In conventional human-based identification, a wood anatomist classifies a specimen based on observations of anatomical features (Wheeler and Bass 1998; Gasson 2011). Until an anatomist can recognize a taxon on sight, s/he typically relies on a wood identification key to arrive at a potential identification and then compares the unknown specimen to a known reference specimen and confirms an identification. A key is a decision tree comprising a series of (often dichotomous) choices arranged in a hierarchy. At each level of the hierarchy, the anatomist must decide which of two (or more) descriptions best characterize the anatomical features they observe in the specimen. The option they select determines the next set of choices they must consider further down in the hierarchy, and so on, until they arrive at a terminal description and the name of the taxon (usually a genus, species, or subgeneric category). A well-designed wood identification key works because it focuses attention on only a limited set of anatomical features at a time and prevents wildly deviant conclusions – presuming each user decision is correct – by limiting the remaining options based on previous choices. It also reduces the number of possible solutions as the anatomist descends from one level to the next. In computer science terms, using a wood identification key is the process of choosing a path from the root node (the first level in the key) to a leaf node (the terminal identification) by means of a cascade of solitary decisions at each node on this path.
In many wood identification keys that include temperate hardwood species, a set of alternatives regarding the size and distribution of pores across a growth ring (often referred to as porosity) appears early in the decision tree. These typically include diffuse-porous, ring-porous, and semi-ring-porous. Diffuse-porous woods are characterized by growth rings in which the earlywood pores are not conspicuously larger than the latewood pores (Fig. 1a, Panshin and de Zeeuw 1980). Conversely, ring-porous woods typically exhibit growth rings with a zone of larger earlywood pores abruptly transitioning in size to latewood with conspicuously smaller pores (Fig. 1b, Panshin and de Zeeuw 1980).
Fig. 1. Examples, from left to right, of the three porosity domains: diffuse-porous (a: Acer saccharum), ring-porous (b: Quercus falcata), and semi-ring-porous (c: Diospyros virginiana) woods
Semi-ring-porous (or sometimes semi-diffuse-porous) is a category intermediate between the former and the latter in which growth rings exhibit a comparatively steady decrease in pore diameter from the earlywood to the latewood (Fig. 1c, Panshin and de Zeeuw 1980).
The concept of porosity domain is well established in the wood anatomy and identification literature. The terms ring-porous and diffuse-porous have been used since at least the 19th Century (Roth 1895). The addition of the category semi-ring-porous in later years (Lodewick 1928; Brown et al. 1949) suggests that porosity exists along a spectrum. Wood belonging to the genera Carya and Populus, for example, exbibit pore sizes and distributions that commonly intergrade between ring- and semi-ring-porous, and semi-ring-porous and diffuse-porous, respectively (Hoadley 1990). Despite the potential for confusion at the border of discrete categories assigned to a more-or-less continuous characteristic, these porosity categories, or domains, have proven useful for separating woods anatomically for more than a century.
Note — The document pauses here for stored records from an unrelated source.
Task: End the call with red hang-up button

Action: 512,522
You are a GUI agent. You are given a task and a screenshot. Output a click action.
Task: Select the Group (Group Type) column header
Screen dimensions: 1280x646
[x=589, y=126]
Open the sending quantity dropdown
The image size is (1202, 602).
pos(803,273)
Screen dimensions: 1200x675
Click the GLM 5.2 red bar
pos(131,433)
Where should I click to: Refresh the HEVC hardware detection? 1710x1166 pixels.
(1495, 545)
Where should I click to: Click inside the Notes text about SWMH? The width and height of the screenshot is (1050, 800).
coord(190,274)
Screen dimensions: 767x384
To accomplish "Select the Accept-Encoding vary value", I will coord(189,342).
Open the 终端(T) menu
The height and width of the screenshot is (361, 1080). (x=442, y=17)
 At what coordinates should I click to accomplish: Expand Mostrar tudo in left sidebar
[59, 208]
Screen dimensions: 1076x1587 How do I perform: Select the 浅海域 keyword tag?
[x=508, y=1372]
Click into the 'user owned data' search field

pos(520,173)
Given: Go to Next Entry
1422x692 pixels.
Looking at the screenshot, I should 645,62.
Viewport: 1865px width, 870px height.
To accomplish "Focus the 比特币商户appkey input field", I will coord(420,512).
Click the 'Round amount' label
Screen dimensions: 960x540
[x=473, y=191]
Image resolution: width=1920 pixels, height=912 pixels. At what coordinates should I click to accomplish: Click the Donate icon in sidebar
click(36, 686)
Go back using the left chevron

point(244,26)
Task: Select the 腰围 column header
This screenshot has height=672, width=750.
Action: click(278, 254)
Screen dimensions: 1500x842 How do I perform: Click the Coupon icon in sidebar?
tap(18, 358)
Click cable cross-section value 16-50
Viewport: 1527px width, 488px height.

A non-conventional wood identification method that has shown great promise is computer-vision (Khalid et al. 2008; Esteban et al. 2009; Nasirzadeh et al. 2010; Wang et al. 2010; Hermanson and Wiedenhoeft 2011; Ravindran et al. 2018, 2022a; Hwang and Sugiyama 2021). Computer-vision wood identification (CVWID) involves the capture and analysis of digital images of wood specimens by trained classification models leading to an identification (as reviewed in Hwang and Sugiyama 2021). Recently, deep learning, a powerful and flexible approach to training classification models, has been employed to sort images into their appropriate, pre-defined classes (typically corresponding to species, genera and/or anatomically distinct subgeneric categories, e.g., Ravindran et al. 2018, 2022a; Liu et al. 2024). In addition to high predictive accuracy, the relatively low cost and portability of CVWID systems such as the XyloTron (Ravindran et al. 2020) and XyloPhone (Wiedenhoeft 2020) make them readily deployable in the field.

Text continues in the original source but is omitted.